Rewrite the part of the rows that opens with the line containing "The height and width of the screenshot is (565, 800)." and closes with the line containing "pyautogui.click(x=320, y=235)" as a JSON list of strings, one string per line and no blank lines. Cover only those lines, both ends included.
------ Supplied records
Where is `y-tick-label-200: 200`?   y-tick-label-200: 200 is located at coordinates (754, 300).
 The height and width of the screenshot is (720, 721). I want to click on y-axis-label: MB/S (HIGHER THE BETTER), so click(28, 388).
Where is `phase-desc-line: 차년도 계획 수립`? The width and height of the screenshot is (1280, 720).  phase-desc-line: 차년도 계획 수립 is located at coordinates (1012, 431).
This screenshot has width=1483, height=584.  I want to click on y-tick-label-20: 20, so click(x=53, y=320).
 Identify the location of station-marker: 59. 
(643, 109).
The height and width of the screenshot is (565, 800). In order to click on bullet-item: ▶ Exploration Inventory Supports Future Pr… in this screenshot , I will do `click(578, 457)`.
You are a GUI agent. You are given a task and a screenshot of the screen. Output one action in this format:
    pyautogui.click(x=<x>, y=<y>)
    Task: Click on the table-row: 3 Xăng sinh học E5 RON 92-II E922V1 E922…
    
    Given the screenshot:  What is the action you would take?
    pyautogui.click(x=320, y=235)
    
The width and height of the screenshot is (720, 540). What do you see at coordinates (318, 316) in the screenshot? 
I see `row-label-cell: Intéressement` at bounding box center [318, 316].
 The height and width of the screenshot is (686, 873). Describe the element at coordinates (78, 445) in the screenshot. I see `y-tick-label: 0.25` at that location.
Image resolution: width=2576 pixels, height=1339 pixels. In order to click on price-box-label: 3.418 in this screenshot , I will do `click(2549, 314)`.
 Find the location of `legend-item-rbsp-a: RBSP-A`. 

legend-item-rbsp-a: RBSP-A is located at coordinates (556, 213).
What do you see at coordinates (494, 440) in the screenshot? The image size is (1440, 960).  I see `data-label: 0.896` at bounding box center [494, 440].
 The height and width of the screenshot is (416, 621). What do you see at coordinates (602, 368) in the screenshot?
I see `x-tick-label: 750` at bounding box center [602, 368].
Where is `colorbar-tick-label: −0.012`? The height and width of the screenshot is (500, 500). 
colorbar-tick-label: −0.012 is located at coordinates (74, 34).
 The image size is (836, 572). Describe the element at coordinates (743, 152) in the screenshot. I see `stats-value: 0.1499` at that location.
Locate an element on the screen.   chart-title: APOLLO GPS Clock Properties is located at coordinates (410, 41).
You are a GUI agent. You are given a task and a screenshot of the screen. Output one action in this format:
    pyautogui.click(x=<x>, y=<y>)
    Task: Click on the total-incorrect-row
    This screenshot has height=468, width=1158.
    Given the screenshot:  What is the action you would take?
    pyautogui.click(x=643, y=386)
------------
The answer ▸
[
  "The height and width of the screenshot is (565, 800). In order to click on bullet-item: ▶ Exploration Inventory Supports Future Pr… in this screenshot , I will do `click(578, 457)`.",
  "You are a GUI agent. You are given a task and a screenshot of the screen. Output one action in this format:",
  "    pyautogui.click(x=<x>, y=<y>)",
  "    Task: Click on the table-row: 3 Xăng sinh học E5 RON 92-II E922V1 E922…",
  "    Given the screenshot:  What is the action you would take?",
  "    pyautogui.click(x=320, y=235)"
]